▶ _Available data_
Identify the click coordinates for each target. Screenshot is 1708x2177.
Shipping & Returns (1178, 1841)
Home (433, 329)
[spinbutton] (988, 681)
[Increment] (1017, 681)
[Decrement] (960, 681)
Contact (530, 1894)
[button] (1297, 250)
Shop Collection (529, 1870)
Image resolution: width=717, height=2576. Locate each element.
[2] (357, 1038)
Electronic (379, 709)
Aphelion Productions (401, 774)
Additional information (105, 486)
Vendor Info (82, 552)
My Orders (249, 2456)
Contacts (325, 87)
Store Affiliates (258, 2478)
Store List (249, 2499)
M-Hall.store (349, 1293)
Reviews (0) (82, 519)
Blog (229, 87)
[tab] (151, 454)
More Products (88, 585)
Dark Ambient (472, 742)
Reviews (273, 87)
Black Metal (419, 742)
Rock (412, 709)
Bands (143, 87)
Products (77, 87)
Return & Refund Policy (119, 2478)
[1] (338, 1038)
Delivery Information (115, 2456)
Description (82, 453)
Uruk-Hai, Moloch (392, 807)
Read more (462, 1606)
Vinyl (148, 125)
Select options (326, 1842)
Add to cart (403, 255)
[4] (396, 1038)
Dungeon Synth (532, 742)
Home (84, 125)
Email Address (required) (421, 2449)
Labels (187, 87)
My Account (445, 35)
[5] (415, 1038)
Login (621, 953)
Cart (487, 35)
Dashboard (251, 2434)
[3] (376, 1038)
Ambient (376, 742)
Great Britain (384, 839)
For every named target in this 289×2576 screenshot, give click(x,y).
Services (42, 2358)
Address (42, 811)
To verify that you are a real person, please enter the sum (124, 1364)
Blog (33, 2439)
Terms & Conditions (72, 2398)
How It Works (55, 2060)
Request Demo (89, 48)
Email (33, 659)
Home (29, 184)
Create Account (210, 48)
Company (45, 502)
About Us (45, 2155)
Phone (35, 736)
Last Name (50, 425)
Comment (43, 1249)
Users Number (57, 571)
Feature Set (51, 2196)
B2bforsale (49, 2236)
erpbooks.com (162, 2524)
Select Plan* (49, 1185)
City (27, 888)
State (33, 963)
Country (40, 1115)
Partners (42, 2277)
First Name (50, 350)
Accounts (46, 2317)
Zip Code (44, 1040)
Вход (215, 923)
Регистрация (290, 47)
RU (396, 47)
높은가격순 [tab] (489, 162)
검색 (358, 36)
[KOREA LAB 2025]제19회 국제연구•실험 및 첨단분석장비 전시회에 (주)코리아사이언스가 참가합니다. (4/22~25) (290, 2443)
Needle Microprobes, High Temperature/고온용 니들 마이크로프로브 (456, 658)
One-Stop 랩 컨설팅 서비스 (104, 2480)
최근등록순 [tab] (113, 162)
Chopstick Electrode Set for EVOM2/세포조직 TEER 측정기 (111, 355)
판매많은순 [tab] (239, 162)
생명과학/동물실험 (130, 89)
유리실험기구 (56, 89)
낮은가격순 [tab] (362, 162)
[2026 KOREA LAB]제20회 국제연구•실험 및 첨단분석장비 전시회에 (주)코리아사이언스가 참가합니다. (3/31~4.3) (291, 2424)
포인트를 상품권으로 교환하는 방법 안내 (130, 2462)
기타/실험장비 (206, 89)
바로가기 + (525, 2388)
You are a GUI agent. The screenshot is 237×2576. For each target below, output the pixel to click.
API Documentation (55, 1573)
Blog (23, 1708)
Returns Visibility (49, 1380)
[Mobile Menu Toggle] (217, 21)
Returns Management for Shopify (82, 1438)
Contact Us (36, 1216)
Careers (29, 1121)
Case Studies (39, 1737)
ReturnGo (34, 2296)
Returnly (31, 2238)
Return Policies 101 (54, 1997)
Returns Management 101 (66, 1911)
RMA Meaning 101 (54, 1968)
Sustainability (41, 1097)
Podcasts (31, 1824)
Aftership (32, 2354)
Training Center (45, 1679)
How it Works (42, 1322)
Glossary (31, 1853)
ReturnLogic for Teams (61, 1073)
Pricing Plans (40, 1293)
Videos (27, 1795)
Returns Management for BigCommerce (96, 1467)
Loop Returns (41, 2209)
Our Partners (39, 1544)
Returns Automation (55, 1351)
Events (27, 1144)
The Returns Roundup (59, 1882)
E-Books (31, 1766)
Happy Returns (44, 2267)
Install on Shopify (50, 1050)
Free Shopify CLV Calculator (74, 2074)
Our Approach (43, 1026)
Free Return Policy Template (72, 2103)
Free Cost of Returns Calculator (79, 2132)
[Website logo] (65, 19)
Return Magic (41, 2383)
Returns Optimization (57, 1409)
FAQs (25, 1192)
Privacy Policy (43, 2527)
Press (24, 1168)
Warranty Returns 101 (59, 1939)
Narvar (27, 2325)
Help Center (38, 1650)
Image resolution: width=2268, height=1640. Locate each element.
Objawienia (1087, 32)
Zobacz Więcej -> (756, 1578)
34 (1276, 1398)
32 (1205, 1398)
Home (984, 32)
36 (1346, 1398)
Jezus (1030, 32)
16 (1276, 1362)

▶ _How to complete this task_
Each line above that contains the string "click" should be identified and copied.

▶ _Your response_
Identify the click coordinates for each target. Screenshot is 1708x2177.
For every named target in this 289×2576 screenshot, give click(x,y).
You are a GUI agent. The screenshot is 237×2576. For each target below, output the pixel to click.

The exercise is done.